_SUPPLIED TEXT:_

# Entrance and Anticipation



## ShadyHallows (Jun 14, 2006)

Since I have decided to go without a storyline this year, I figure it would be best to have some good anticipation. The thing is besides music... I'm lost in ways to do it. They enter through a cemetery which is like the waiting line up to the entrance and I just can't think of ways to really caputre fear before even entering. Thanks guys, I couldn't do it without you!


----------



## Frighteners Entertainment (Jan 24, 2006)

It's all about your curb appeal.
If you like the "real" look, copy what the movies do.
Use blue lighting from above (as high as you can get) cast lots of shadows.
I love old cemeteries, add broken tombstones, broken branches, tall grass and a must for fog.
Be sure to have lighting on both the front and back of the cemetery when using fog. It makes it feel more dense and creepy.


----------



## Spookkid (Dec 27, 2005)

_MATERIAL PROVIDED:_
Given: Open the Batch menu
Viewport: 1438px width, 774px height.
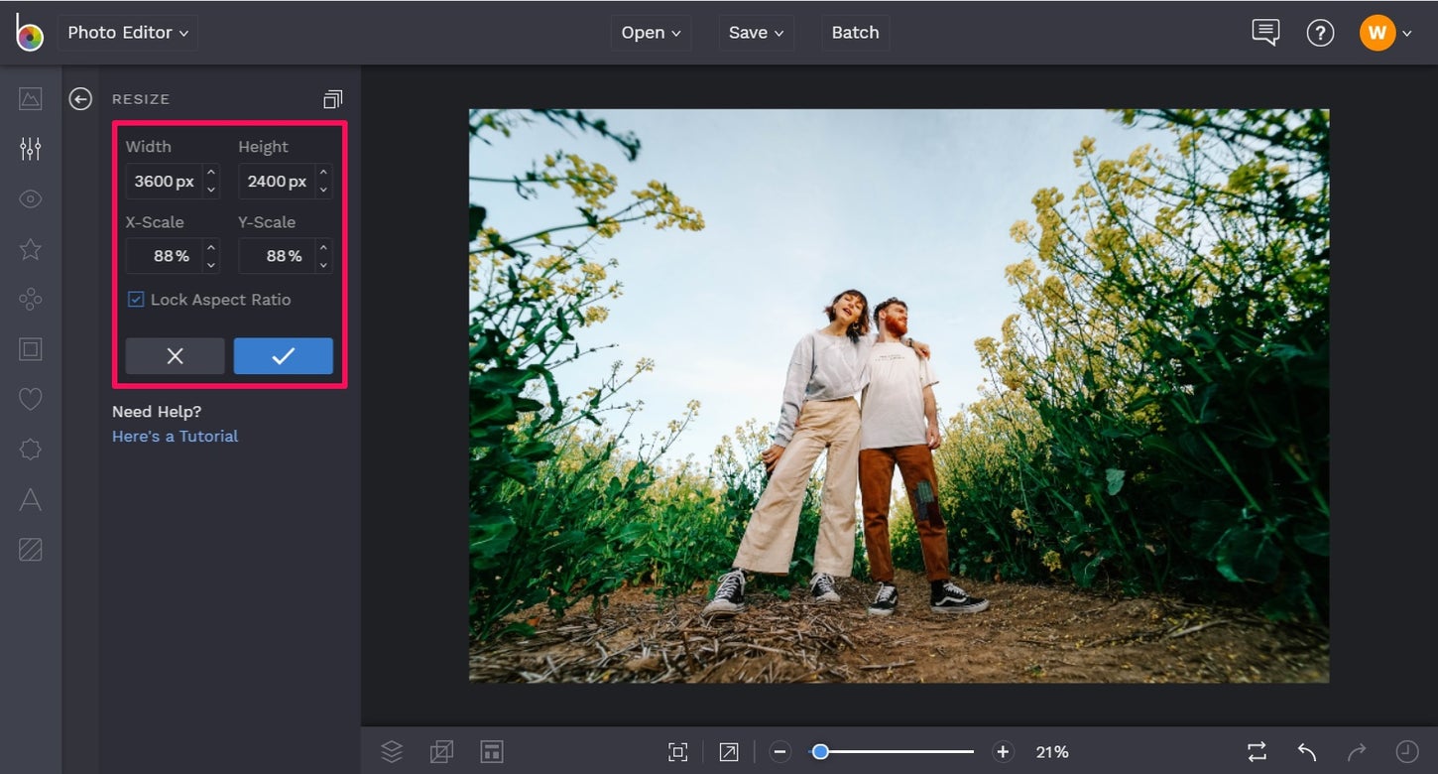Looking at the screenshot, I should pyautogui.click(x=855, y=32).
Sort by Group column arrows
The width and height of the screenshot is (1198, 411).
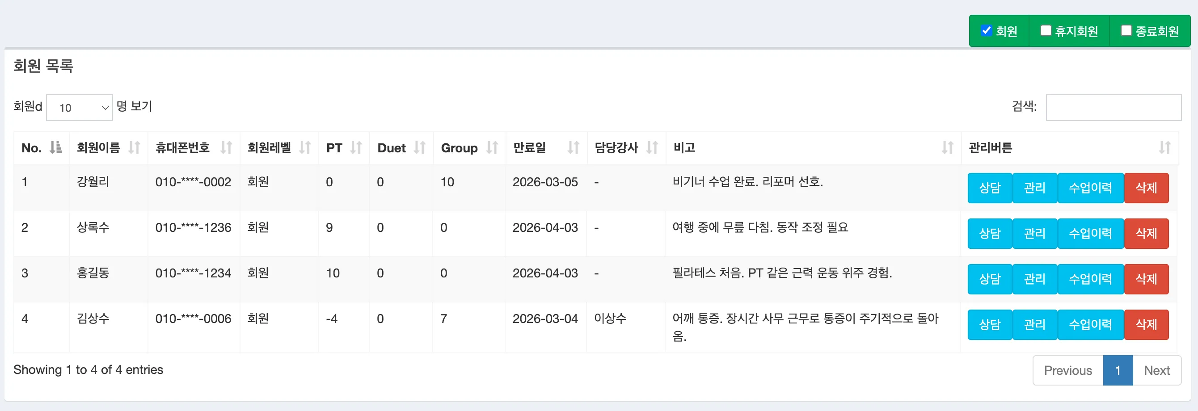pyautogui.click(x=492, y=148)
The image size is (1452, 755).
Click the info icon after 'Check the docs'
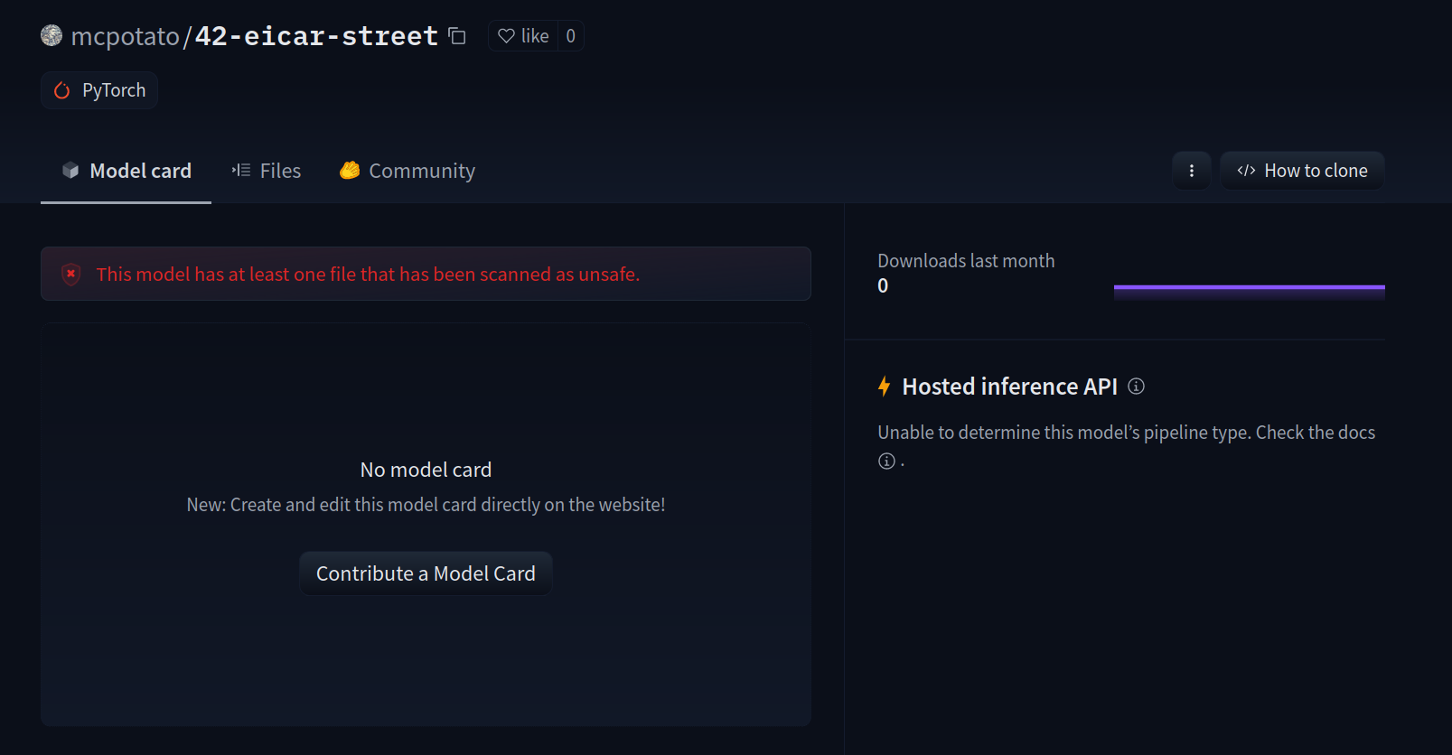pos(886,461)
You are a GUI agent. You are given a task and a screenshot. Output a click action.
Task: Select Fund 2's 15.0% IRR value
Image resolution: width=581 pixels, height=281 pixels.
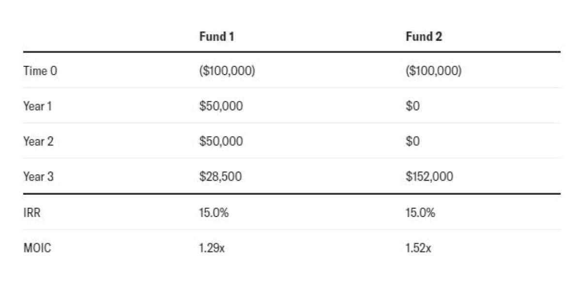420,212
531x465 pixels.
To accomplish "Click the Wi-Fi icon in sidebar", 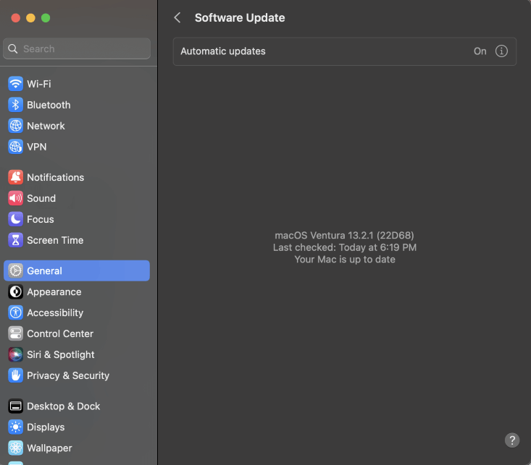I will 15,84.
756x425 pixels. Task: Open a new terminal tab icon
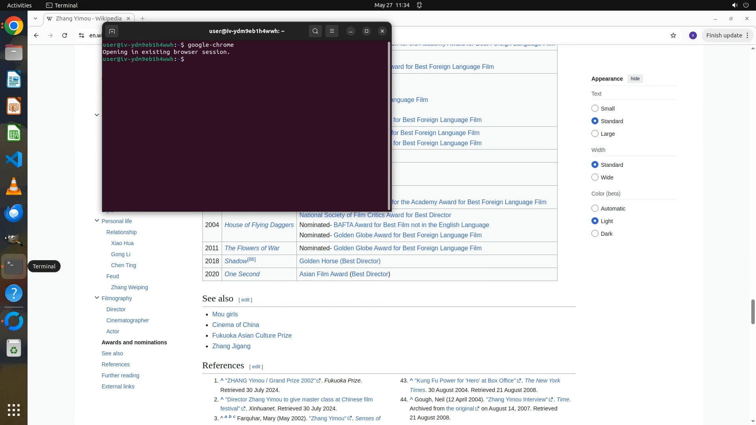point(112,31)
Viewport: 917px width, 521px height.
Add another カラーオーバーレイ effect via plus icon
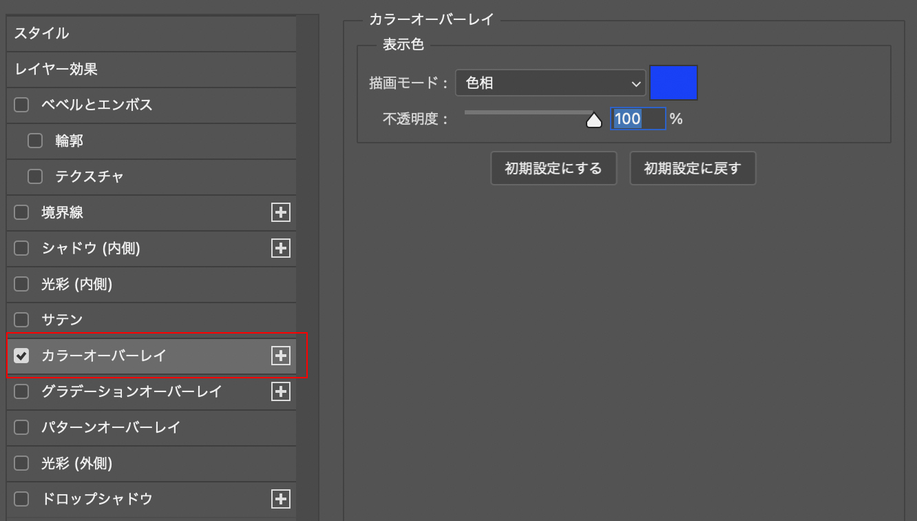pyautogui.click(x=280, y=356)
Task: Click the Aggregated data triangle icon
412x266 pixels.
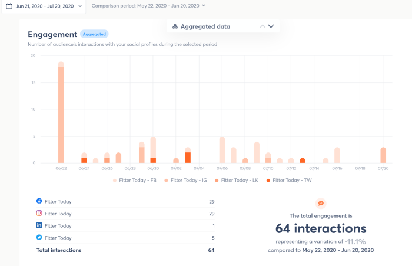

_TASK SET:_
1. Answer these about the haunt entrance thread:
(a) What do visitors pass through while waiting in line for the entrance?
(b) What color of lighting is recommended, and from what position?
(c) When fog is used, where should the cemetery have lighting?
2. Can you carry on the haunt entrance thread from the point where it stops?
The records have nothing to do with the haunt entrance thread.

_SOLVED TASKS:_
1.
(a) A cemetery.
(b) Blue lighting, from above, as high as possible.
(c) On both the front and the back of the cemetery.

2.
ShadyHallows said:


> Since I have decided to go without a storyline this year, I figure it would be best to have some good anticipation. The thing is besides music... I'm lost in ways to do it. They enter through a cemetery which is like the waiting line up to the entrance and I just can't think of ways to really caputre fear before even entering. Thanks guys, I couldn't do it without you!


You beat me to it, I was just about to ask this.


----------



## charlie (Jul 9, 2007)

Typically I try to keep the outside looking as nice as possible. I play the monster mash and have a coffin setup with a fog machine and light in it. I also have people out of costume outside keeping the line in order. Most of the people that come to my haunt are young and I don't want to scare them off before they get inside.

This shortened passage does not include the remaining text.